Resuena en mi cabeza, mientras conduzco por las Vegas del Guadiana, la pregunta final que se hacía ayer José María Molina Mateos en el artículo “¿Tecnología para Extremadura?” publicado por el Diario Hoy: “¿Podrá ser la tecnología blockchain útil para Extremadura?”.

Veréis hace unos meses leía El imperio del oro rojo de Jean-Baptiste Malet. Esta obra que recoge la trastienda del comercio mundial del tomate dejando ver la explotación de migrantes, el etiquetado falso, los productos importados y las salsas de pésima calidad. Frente a la realidad descrita en el libro, principalmente propiciada por productores chinos e italianos, en las Vegas del Guadiana tenemos un sector que ha apostado por la calidad y al que blockchain puede ser de gran ayuda -ahora veréis cómo-.

Así que al mismo tiempo que adelanto varios tractores cargados de tomates en dirección a las fábricas de concentrado, pienso que la aplicación de la tecnología blockchain no es una opción para nuestra región sino una obligación que nos aportará numerosas ventajas competitivas. La cadena de bloques, por su terminología en castellano, puede ser un elemento decisivo en el crecimiento e internacionalización del sector agroalimentario extremeño.

En nuestra región se producen alimentos (frutas, cereales, arroz, cerdo, vacuno bovino…) de gran calidad y el reto sigue siendo el crecimiento en la cadena de valor. No sabemos cómo serán nuestros móviles o tabletas, de qué tejido se confeccionarán nuestras prendas, con qué energía se impulsarán nuestros coches, pero seguro que seguiremos comiendo. Ahí está uno de nuestros grandes potenciales.
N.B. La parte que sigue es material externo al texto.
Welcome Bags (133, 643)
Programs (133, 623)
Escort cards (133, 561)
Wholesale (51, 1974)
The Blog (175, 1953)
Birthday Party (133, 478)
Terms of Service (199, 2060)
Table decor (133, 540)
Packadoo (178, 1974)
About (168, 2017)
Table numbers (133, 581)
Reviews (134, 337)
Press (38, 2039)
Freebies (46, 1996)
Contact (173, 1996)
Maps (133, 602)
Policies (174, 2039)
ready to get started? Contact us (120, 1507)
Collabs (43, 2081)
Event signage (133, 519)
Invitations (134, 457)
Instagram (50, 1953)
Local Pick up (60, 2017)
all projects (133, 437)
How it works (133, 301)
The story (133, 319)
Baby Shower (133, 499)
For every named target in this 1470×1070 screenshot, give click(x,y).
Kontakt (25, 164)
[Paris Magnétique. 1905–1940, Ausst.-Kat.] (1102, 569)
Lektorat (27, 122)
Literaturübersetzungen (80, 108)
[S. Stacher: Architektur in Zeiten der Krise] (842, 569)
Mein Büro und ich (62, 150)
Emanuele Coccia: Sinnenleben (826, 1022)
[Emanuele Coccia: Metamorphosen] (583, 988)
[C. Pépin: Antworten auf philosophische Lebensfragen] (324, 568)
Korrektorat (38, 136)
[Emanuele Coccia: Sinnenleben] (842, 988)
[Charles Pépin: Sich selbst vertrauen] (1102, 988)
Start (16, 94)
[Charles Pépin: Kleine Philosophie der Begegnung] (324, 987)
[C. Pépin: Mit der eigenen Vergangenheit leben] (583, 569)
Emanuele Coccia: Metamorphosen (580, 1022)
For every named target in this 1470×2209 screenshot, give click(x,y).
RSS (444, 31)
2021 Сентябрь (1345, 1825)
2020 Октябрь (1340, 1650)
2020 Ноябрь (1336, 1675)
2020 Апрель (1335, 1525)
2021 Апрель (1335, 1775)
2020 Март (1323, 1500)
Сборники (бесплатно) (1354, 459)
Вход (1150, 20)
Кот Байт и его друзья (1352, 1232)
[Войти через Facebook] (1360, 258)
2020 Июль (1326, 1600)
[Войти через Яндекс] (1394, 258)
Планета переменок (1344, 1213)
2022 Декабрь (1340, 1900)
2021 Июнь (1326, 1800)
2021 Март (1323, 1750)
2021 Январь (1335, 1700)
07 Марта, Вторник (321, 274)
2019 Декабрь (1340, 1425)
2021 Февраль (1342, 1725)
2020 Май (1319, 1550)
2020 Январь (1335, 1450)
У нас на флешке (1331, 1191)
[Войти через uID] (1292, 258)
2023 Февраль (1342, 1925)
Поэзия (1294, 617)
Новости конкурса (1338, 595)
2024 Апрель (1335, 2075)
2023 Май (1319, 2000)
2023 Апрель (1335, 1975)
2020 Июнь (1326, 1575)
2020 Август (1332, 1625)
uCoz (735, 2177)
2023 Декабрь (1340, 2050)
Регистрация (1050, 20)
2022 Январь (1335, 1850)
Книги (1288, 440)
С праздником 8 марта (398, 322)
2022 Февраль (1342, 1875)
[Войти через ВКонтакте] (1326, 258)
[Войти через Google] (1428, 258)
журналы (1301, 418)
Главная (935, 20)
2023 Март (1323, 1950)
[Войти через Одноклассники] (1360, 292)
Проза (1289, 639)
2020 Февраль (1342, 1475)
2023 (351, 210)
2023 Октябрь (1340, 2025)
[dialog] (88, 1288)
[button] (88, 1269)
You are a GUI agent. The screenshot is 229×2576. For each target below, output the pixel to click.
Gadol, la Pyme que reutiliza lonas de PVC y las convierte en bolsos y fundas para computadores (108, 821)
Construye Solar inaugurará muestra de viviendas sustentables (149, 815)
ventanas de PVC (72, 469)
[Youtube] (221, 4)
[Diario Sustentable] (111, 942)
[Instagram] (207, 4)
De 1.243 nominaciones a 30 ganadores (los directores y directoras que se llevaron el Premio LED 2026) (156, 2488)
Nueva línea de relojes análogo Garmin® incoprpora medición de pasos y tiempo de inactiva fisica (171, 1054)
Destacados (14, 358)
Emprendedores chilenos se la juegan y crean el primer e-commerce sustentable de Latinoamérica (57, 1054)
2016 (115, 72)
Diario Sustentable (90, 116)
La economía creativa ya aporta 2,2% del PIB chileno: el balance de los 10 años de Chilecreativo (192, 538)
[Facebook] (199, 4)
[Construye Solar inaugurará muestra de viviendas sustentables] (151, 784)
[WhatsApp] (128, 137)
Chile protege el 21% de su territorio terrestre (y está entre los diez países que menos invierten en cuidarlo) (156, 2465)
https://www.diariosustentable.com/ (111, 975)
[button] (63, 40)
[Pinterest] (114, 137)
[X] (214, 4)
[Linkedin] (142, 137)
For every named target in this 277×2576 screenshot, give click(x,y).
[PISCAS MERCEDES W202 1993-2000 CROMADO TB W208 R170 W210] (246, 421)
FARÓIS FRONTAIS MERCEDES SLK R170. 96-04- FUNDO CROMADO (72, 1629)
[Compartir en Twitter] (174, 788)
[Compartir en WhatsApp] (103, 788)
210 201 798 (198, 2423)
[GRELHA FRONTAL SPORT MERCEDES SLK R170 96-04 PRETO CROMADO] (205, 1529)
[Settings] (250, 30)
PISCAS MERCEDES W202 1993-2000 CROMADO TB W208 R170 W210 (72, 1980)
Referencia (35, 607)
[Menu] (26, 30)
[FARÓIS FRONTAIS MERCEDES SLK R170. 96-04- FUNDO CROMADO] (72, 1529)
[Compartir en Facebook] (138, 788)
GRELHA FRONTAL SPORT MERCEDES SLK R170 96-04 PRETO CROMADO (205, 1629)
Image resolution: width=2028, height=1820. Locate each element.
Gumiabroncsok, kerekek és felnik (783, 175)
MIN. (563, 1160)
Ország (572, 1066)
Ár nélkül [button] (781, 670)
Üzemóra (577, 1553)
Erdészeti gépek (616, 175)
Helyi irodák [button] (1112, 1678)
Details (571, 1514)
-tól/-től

No quiero aburriros con detalles técnicos. Tan sólo apuntaros que esta nueva tecnología presenta importantes oportunidades para garantizar la trazabilidad de los productos, informar a los consumidores del origen de la comida que van a consumir, certificar fehacientemente etiquetados ecológicos y orgánicos y conectar directamente a los productores con los consumidores -con el impacto que ello tendría en un sector en el que las plusvalías quedan en manos de los intermediarios-. Y, finalmente, ya que como jurista no puedo dejar de lado mi ciencia, el uso de smartcontracts o contratos inteligentes, íntimamente ligados a lo anterior, aportará seguridad jurídica, eliminará intermediarios y dará transparencia a la fijación de precios.

Además, la cadena de bloques impedirá manipulaciones no deseadas en los alimentos, evitará fraudes y ayudará a encontrar los lotes sospechosos. Imaginaos el impacto que esto puede tener por ejemplo en la certificación de los productos ibéricos.

Y, es que, en definitiva, la conjunción de blockchain y big data, permitirá un acceso nunca antes visto a la información sobre el producto que vamos a comer, desde su origen hasta que llega a nuestro plato.

Blockchain no es va a ser opcional, es probablemente, si nos damos prisa, la enzima que acelere la reacción química de nuestro desarrollo económico.